Es gibt eine Rentengarantie von 48 Prozent bis 2039. Bräuchte es nicht auch eine Haltelinie bei den Beiträgen? Die sollen auf 22,5 Prozent steigen.

Lindner: Beiträge von 22 Prozent darf es nicht geben. Sie ergeben sich jetzt rechnerisch, aber die Annahme ist ja falsch, dass alles so bleibt. Im Gegenteil, das Rentenpaket III muss kommen. Aus meiner Sicht muss es den Renteneintritt individualisieren und die Lebensarbeitszeit ausdehnen. Sonst gibt es keine faire Balance zwischen den Generationen.

Aber für ein Rentenpaket III bekommen sie doch in der Ampel keine Mehrheit.

Lindner: Das Generationenkapital als Einstieg in die Kapitaldeckung ist ein Durchbruch. Aber es scheint tatsächlich so, dass wir damit an der Grenze des Gemeinsamen in der Rentenpolitik dieser Legislaturperiode ankommen. Die SPD will im nächsten Schritt die Beitragsbelastung erhöhen, die FDP Kapitaldeckung ausbauen und Frühverrentung stoppen. Nach meiner Prognose wird nach der nächsten Bundestagswahl ein Rentenpaket III kommen, aber vielleicht täusche ich mich.

In Österreich ist das Rentenniveau höher, weil auch Beamte miteinbezogen werden. Warum ist das kein Modell für Deutschland?

Lindner: Es zahlen dort mehr Menschen ein, aber es beziehen auch mehr Altersbezüge. Die Sozialbeiträge und der Steuerzuschuss belasten dort stärker die arbeitende Bevölkerung. Außerdem gibt es in Österreich weit weniger betriebliche und private Altersvorsorge, weshalb der Vergleich hinkt. Ich empfehle uns eher eine Orientierung an Schweden, wo die Menschen individuelle Anwartschaften auch durch eine kapitalmarktbasierte Altersversorgung erhalten.

Die CDU hat auf dem Parteitag die Wiedereinführung der Wehrpflicht beschlossen. Im Übergang sollen zwar alle gemustert, aber nur die besten eingezogen werden. Wie steht die FDP zu so einer Idee?

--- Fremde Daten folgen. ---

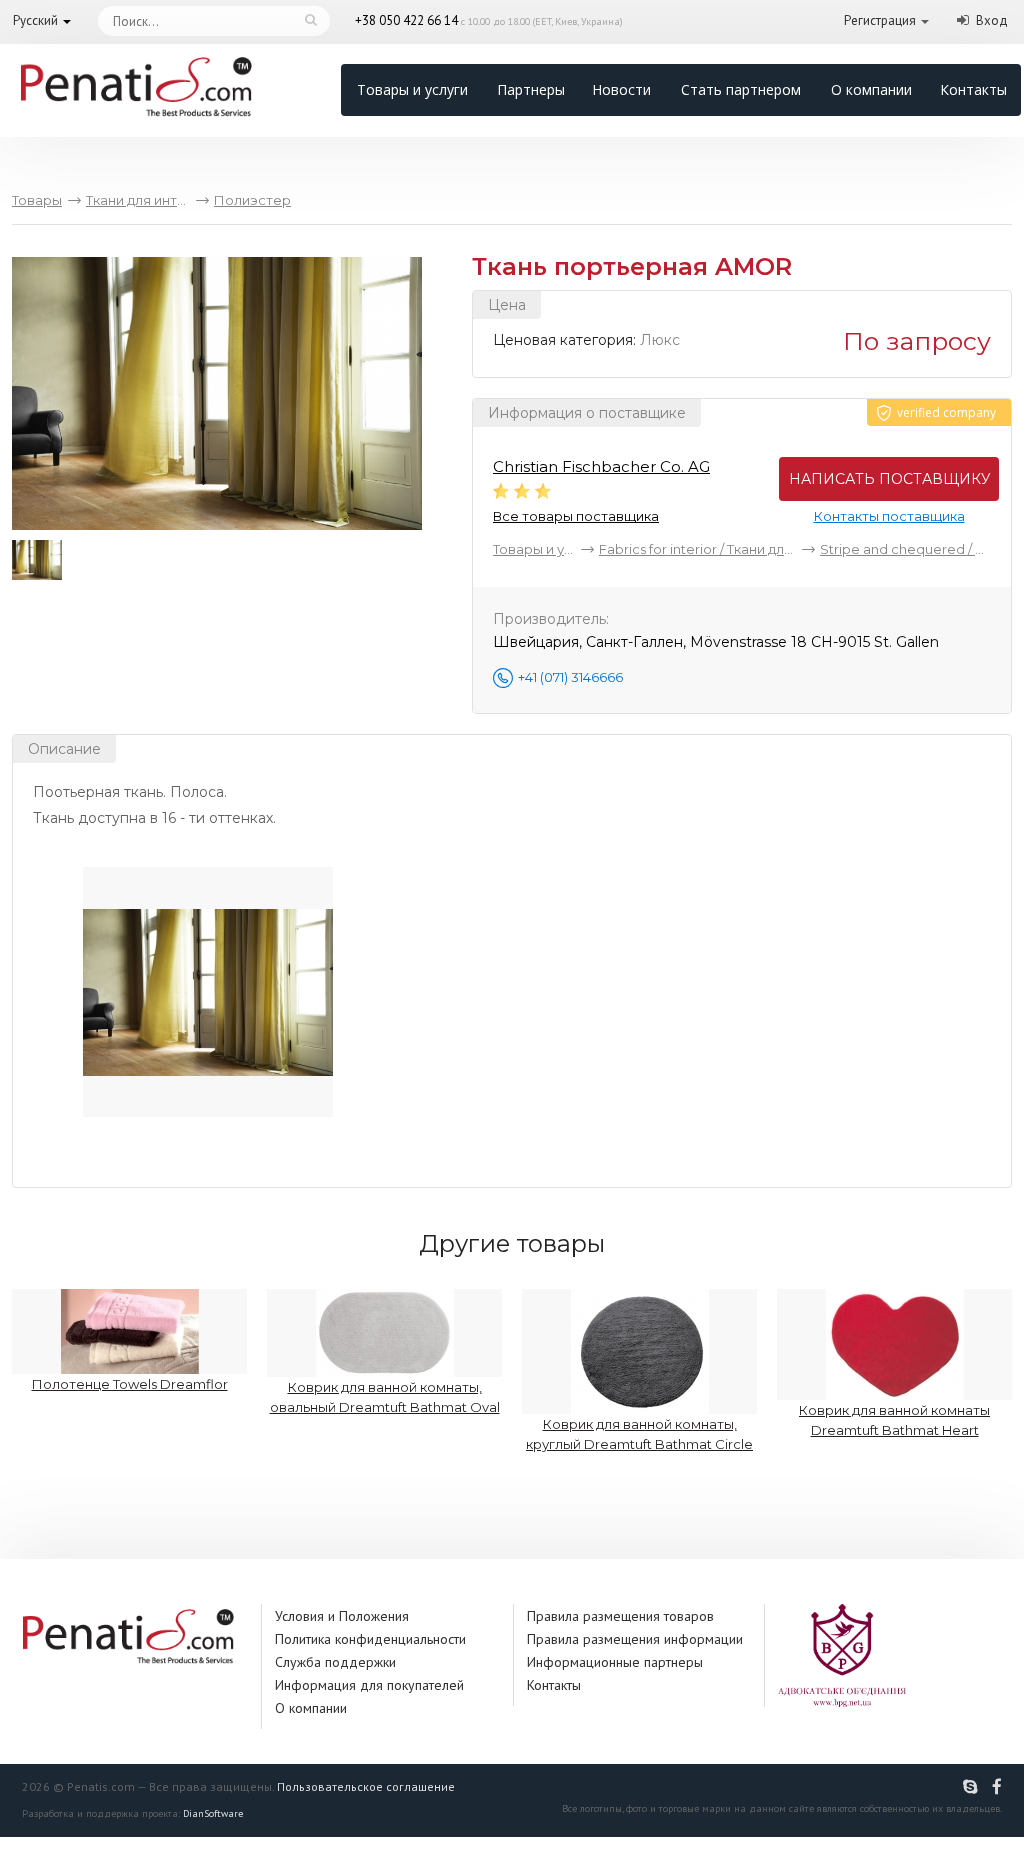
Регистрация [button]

Lindner: Ich empfehle eine fachliche Debatte. Brauchen wir wirklich eine Wehrpflichtarmee mit sehr vielen, aber militärisch nicht nur angelernten Rekruten? Oder brauchen wir eine hochmoderne und hochqualifizierte Armee? Zudem ist es verfassungsrechtlich fragwürdig, nur einen Teil eines Jahrgangs zum Dienst an der Waffe heranzuziehen. Schließlich müssen wir die ökonomischen Folgen bedenken. Wir haben einen Fach- und Arbeitskräftemangel. Ist es in dieser Situation ökonomisch klug, eine ganze Generation ein Jahr lang nicht in Ausbildung und Arbeit zu bringen? In der Abwägung bin ich für eine gestärkte Reserve. Wir sollten mehr Freiwillige für die Bundeswehr in der Reserve gewinnen und halten, die ihre Qualifikation in den Dienst des Landes stellen. Da geht viel verloren, weil es zum Beispiel zu wenig Dienstposten gibt.

Diese Argumente werden doch seit jeher gegen die Wehrpflicht vorgetragen. Hat sich durch den Krieg in der Ukraine die Bedrohungslage nicht substanziell geändert?

Lindner: Ja, aber eben das Kriegsszenario auch. Die konventionelle Duellsituation im „Fulda-Gap“ ist nicht mehr wahrscheinlich. Wir müssen die Gefahr einer hybriden Kriegsführung abwehren, wo wir uns im Inland gegen Cyberangriffe, Desinformation und Sabotage wehren müssen, während wir zugleich die Durchhaltefähigkeit konventioneller Kräfte in Osteuropa sichern.